START Task inputs

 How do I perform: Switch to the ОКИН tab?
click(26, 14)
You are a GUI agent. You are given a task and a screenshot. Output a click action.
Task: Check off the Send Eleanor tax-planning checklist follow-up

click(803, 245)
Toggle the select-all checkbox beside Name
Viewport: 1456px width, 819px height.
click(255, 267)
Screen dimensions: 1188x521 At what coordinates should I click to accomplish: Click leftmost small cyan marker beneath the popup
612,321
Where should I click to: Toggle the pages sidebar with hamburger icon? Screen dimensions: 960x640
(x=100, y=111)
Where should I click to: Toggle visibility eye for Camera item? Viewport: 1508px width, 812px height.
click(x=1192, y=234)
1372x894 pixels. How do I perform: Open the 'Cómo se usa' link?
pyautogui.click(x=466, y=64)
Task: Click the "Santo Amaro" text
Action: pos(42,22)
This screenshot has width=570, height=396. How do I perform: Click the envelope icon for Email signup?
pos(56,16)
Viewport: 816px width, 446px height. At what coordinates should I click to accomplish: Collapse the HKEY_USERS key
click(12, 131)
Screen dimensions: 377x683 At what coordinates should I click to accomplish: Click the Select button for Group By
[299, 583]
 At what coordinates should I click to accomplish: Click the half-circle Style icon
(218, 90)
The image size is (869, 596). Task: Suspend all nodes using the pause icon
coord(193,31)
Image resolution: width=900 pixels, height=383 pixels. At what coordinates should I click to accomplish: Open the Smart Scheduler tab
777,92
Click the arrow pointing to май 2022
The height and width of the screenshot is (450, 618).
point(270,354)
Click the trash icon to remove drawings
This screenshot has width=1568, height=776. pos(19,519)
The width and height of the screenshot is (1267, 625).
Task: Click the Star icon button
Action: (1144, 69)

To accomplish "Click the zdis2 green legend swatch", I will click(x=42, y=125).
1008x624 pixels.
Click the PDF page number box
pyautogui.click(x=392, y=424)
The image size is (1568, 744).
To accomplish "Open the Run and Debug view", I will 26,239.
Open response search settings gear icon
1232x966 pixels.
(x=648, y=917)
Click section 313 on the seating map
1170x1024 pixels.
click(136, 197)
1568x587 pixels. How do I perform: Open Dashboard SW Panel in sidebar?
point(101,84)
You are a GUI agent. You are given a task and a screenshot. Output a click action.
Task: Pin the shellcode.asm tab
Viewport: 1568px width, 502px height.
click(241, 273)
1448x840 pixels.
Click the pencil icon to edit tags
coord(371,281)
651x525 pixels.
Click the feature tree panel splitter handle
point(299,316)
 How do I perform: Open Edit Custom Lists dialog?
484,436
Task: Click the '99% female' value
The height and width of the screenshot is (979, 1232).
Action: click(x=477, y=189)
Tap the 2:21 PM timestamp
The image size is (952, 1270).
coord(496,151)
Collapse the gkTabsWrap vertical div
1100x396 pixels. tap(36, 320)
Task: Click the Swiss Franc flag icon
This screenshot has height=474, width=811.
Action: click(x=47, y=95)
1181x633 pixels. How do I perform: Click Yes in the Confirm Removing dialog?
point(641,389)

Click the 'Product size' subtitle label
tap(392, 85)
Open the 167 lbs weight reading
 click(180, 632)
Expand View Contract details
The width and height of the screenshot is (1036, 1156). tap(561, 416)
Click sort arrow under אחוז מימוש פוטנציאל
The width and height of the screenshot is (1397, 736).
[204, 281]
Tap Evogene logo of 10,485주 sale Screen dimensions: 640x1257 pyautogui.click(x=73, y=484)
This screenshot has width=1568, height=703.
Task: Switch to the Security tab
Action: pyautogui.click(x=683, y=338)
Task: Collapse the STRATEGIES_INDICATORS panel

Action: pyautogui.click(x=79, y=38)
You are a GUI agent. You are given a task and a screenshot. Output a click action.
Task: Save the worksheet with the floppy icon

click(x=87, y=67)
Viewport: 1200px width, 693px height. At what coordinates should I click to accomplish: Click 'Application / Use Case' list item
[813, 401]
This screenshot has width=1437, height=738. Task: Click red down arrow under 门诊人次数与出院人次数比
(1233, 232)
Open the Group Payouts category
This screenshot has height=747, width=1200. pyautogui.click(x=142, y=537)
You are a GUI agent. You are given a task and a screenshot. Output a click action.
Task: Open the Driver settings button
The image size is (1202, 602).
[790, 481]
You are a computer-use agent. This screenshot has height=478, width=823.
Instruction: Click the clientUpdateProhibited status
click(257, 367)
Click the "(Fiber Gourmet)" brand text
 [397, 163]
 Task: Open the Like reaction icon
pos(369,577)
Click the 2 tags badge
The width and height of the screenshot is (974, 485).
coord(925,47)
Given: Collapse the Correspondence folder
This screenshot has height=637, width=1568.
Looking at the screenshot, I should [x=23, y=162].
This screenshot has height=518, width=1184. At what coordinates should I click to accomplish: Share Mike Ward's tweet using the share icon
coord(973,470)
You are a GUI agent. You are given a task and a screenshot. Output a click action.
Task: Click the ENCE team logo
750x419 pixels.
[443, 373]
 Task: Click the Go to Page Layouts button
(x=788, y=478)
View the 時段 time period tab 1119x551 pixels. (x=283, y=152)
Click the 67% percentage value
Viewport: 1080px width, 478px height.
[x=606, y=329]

END Task inputs

Could you return exactly the stretch of the data above that starts at the line with "Click the feature tree panel splitter handle" and ends at the line with "Given: Collapse the Correspondence folder", both lines included?

Click the feature tree panel splitter handle
point(299,316)
 How do I perform: Open Edit Custom Lists dialog?
484,436
Task: Click the '99% female' value
The height and width of the screenshot is (979, 1232).
Action: click(x=477, y=189)
Tap the 2:21 PM timestamp
The image size is (952, 1270).
coord(496,151)
Collapse the gkTabsWrap vertical div
1100x396 pixels. tap(36, 320)
Task: Click the Swiss Franc flag icon
This screenshot has height=474, width=811.
Action: click(x=47, y=95)
1181x633 pixels. How do I perform: Click Yes in the Confirm Removing dialog?
point(641,389)

Click the 'Product size' subtitle label
tap(392, 85)
Open the 167 lbs weight reading
 click(180, 632)
Expand View Contract details
The width and height of the screenshot is (1036, 1156). tap(561, 416)
Click sort arrow under אחוז מימוש פוטנציאל
The width and height of the screenshot is (1397, 736).
[204, 281]
Tap Evogene logo of 10,485주 sale Screen dimensions: 640x1257 pyautogui.click(x=73, y=484)
This screenshot has width=1568, height=703.
Task: Switch to the Security tab
Action: pyautogui.click(x=683, y=338)
Task: Collapse the STRATEGIES_INDICATORS panel

Action: pyautogui.click(x=79, y=38)
You are a GUI agent. You are given a task and a screenshot. Output a click action.
Task: Save the worksheet with the floppy icon

click(x=87, y=67)
Viewport: 1200px width, 693px height. At what coordinates should I click to accomplish: Click 'Application / Use Case' list item
[813, 401]
This screenshot has width=1437, height=738. Task: Click red down arrow under 门诊人次数与出院人次数比
(1233, 232)
Open the Group Payouts category
This screenshot has height=747, width=1200. pyautogui.click(x=142, y=537)
You are a GUI agent. You are given a task and a screenshot. Output a click action.
Task: Open the Driver settings button
The image size is (1202, 602).
[790, 481]
You are a computer-use agent. This screenshot has height=478, width=823.
Instruction: Click the clientUpdateProhibited status
click(257, 367)
Click the "(Fiber Gourmet)" brand text
 [397, 163]
 Task: Open the Like reaction icon
pos(369,577)
Click the 2 tags badge
The width and height of the screenshot is (974, 485).
coord(925,47)
Given: Collapse the Correspondence folder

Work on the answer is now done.